Bab 19. Perang Dan Ujian
Di malam hari, rakyat magi bergerak cepat di Hutan Treeden. Semakin jauh mereka melangkah ke depan, hujan deras mulai membasahi mereka, dan asap hitam perlahan mengelilingi rombongan itu. Para peri segera membuat sihir pelindung untuk menjaga asap tersebut tidak mendekati rakyat magi dan para peri. Di tengah kekacauan itu, Raja Van terus berteriak.
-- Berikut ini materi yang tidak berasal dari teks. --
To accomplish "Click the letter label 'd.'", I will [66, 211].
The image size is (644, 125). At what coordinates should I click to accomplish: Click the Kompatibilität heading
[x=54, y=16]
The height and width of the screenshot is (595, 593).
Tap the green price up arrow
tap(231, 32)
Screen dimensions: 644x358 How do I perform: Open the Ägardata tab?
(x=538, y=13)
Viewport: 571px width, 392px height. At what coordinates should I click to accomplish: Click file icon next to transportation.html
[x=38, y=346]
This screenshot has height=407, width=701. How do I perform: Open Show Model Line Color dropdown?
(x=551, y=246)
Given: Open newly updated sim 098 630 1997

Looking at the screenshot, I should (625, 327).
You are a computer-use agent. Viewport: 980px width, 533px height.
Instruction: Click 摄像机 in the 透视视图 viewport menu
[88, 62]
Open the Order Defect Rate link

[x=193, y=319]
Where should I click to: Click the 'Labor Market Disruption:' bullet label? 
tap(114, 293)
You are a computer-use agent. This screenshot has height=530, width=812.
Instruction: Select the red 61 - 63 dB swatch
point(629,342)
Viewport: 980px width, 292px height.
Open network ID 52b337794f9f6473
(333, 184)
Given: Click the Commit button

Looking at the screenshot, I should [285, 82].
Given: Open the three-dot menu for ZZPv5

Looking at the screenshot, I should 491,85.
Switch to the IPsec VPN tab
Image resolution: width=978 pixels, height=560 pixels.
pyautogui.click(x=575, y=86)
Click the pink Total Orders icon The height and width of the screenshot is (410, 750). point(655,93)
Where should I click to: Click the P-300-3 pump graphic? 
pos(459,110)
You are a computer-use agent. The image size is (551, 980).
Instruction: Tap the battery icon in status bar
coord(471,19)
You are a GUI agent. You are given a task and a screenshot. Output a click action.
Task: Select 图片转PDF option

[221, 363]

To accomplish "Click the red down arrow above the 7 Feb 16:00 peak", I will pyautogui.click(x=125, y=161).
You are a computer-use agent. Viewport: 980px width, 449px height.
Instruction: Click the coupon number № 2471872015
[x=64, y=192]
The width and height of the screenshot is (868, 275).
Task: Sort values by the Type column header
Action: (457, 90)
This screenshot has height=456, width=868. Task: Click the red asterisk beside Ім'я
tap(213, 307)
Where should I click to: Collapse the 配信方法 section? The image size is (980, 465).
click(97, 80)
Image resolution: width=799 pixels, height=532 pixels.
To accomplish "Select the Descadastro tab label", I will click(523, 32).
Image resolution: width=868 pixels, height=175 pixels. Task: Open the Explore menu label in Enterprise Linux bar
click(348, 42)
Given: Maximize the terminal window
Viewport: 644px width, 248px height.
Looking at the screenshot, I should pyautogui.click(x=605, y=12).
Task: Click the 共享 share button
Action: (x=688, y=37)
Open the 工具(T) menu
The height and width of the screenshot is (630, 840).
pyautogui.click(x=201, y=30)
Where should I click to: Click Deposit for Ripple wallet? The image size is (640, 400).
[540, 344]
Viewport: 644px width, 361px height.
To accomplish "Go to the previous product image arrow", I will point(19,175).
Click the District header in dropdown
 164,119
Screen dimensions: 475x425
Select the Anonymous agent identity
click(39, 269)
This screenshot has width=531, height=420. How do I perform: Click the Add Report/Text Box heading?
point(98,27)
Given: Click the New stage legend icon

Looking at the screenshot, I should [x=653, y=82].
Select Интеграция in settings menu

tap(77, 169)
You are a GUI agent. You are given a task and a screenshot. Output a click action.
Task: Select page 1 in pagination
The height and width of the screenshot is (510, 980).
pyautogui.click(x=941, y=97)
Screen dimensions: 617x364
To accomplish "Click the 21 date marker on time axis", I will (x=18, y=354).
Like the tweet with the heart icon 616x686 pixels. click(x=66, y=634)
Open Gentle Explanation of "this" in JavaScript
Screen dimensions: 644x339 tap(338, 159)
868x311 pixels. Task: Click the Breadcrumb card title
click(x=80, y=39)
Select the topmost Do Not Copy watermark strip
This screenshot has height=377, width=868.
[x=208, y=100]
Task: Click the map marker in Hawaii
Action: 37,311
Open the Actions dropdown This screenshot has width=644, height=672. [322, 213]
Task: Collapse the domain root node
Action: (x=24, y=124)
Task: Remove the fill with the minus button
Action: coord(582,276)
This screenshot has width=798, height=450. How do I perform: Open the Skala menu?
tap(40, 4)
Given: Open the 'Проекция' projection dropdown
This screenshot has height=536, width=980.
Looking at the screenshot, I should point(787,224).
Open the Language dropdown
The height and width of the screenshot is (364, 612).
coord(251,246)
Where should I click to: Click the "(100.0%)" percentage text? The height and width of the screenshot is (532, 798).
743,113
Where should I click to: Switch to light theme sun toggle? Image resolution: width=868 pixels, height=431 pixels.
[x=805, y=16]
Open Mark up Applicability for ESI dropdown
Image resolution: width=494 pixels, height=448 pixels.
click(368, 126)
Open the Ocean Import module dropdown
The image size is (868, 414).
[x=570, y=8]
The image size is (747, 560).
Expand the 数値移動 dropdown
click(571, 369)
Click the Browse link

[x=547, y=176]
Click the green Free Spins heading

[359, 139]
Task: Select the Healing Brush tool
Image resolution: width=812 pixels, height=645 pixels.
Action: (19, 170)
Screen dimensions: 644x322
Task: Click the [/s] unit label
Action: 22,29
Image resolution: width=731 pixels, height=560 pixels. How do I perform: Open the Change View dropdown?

"Terus maju! Sebentar lagi kita akan sampai! Persiapkan diri kalian, pertempuran sudah dekat!"
Di tempat lain, pada malam yang sama, hujan terus mengguyur reruntuhan Kota Magi. Sebuah lingkaran sihir teleportasi mulai muncul di tengah kota.
"Riza, kau lambat sekali! Sudah saatnya kau ikut bertempur," seru seseorang.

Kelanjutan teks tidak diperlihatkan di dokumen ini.